Concernant les perturbateurs endocriniens suspectés pour la santé humaine, une substance est classée dans la catégorie 2 lorsque les critères suivants sont réunis : il existe des preuves : d’une activité endocrinienne ; et d’un effet néfaste sur un organisme intact ou sa descendance ou les générations futures ; la preuve visée au point a) n’est pas suffisamment convaincante pour classer la substance dans la catégorie 1 ; il existe une preuve d’un lien biologique plausible entre l’activité endocrinienne et l’effet néfaste. Lorsqu’il existe des données démontrant de manière concluante que les effets néfastes ne sont pas pertinents pour l’être humain, la substance n’est pas considérée comme un perturbateur endocrinien pour la santé humaine.
La classification d’un perturbateur endocrinien pour la santé humaine repose sur l’évaluation de la force probante de l’ensemble des données sur la base d’un jugement d’experts. Cela signifie que toutes les informations disponibles sur la détermination de la perturbation endocrinienne pour la santé humaine sont considérées conjointement, telles que: études in vivo ou autres études (par exemple, études in vitro ou in silico) prédictives des effets néfastes, de l’activité endocrinienne ou du lien biologiquement plausible chez l’homme ou l’animal; données provenant de substances analogiques utilisant des relations structure-activité (SAR); l’évaluation de substances analogues chimiquement à la substance étudiée peut aussi être prise en compte (regroupement, références croisées), surtout lorsque les informations sur la substance étudiée sont rares; toute autre donnée scientifique pertinente et acceptable.

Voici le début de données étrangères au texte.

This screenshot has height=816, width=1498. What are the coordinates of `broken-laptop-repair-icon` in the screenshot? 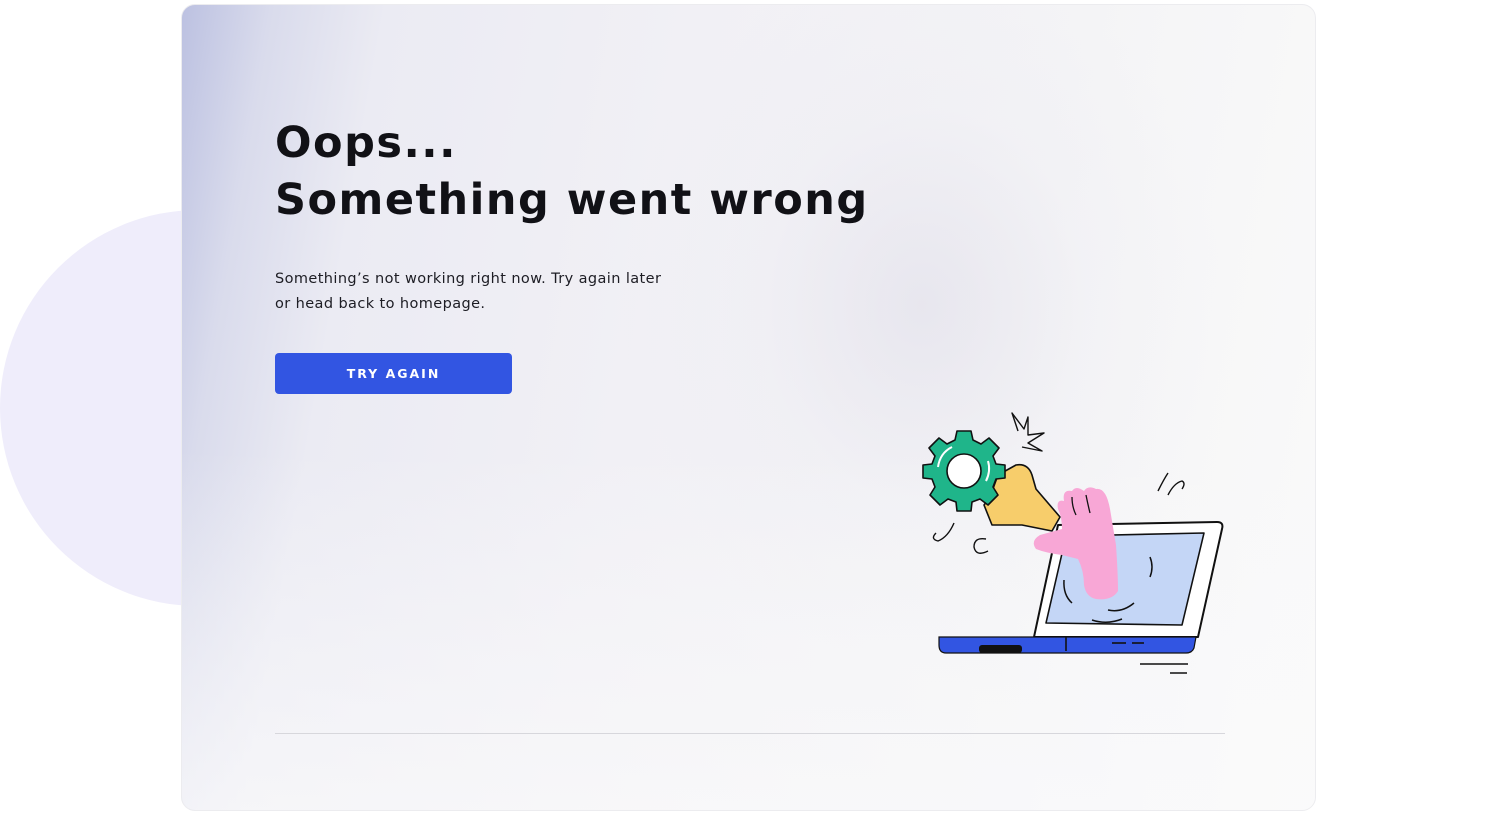 It's located at (1073, 543).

Lors de la détermination de la force probante, le lien entre l’activité endocrinienne et les effets néfastes est établi sur la base de la plausibilité biologique, qui est déterminée à la lumière des connaissances scientifiques disponibles. Il n’est pas nécessaire de démontrer le lien biologiquement plausible à l’aide de données spécifiques à une substance.»
En matière de communication relative au danger, des éléments d’étiquetage sont utilisés pour les substances et les mélanges répondant aux critères de classification dans cette classe de danger (Perturbation endocrinienne pour la santé humaine), conformément au tableau 3.11.3.
En l’espèce ceux-ci sont :

• Perturbateurs endocriniens pour la santé humaine
- Catégorie 1 : Aucun symbole/pictogramme - Danger - EUH380 : Peut provoquer une perturbation endocrinienne chez l’être humain
- Catégorie 2 : Aucun symbole/pictogramme - Attention - EUH381 : Susceptible de provoquer une perturbation endocrinienne chez l’être humain

• Perturbateurs endocriniens dans l’environnement
- Catégorie 1 : Aucun symbole/pictogramme - Danger - EUH430 : Peut provoquer une perturbation endocrinienne dans l’environnement
- Catégorie 2 : Aucun symbole/pictogramme - Attention - EUH431 : Susceptible de provoquer une perturbation endocrinienne dans l’environnement

• Propriétés persistantes, bioaccumulables et toxiques ou très persistantes et très bioaccumulables
- PBT : Aucun symbole/pictogramme - Danger - EUH440 : S’accumule dans l’environnement et dans les organismes vivants, y compris chez l’être humain
- vPvB : Aucun symbole/pictogramme - Danger - EUH441 : S’accumule fortement dans l’environnement et dans les organismes vivants, y compris chez l’être humain

• Propriétés persistantes, mobiles et toxiques ou très persistantes et très mobiles
- PMT : Aucun symbole/pictogramme - Danger - EUH450 : Peut entraîner une contamination diffuse à long terme des ressources en eau
- vPvM : Aucun symbole/pictogramme - Danger - EUH451 : Peut provoquer une contamination diffuse à très long terme des ressources en eau

Enfin les nouvelles classifications entreront en application le 1er mai 2025 pour les substances et le 1er mai 2026 pour les mélanges. Une période de transition de dix-huit mois est prévue pour les substances déjà sur le marché au 1er mai 2025 et une période de transition de deux ans est accordée pour les mélanges déjà sur le marché au 1er mai 2026.


Texte du 19/12/2022, paru au Journal Officiel de l'Union Européenne le 31/03/2023.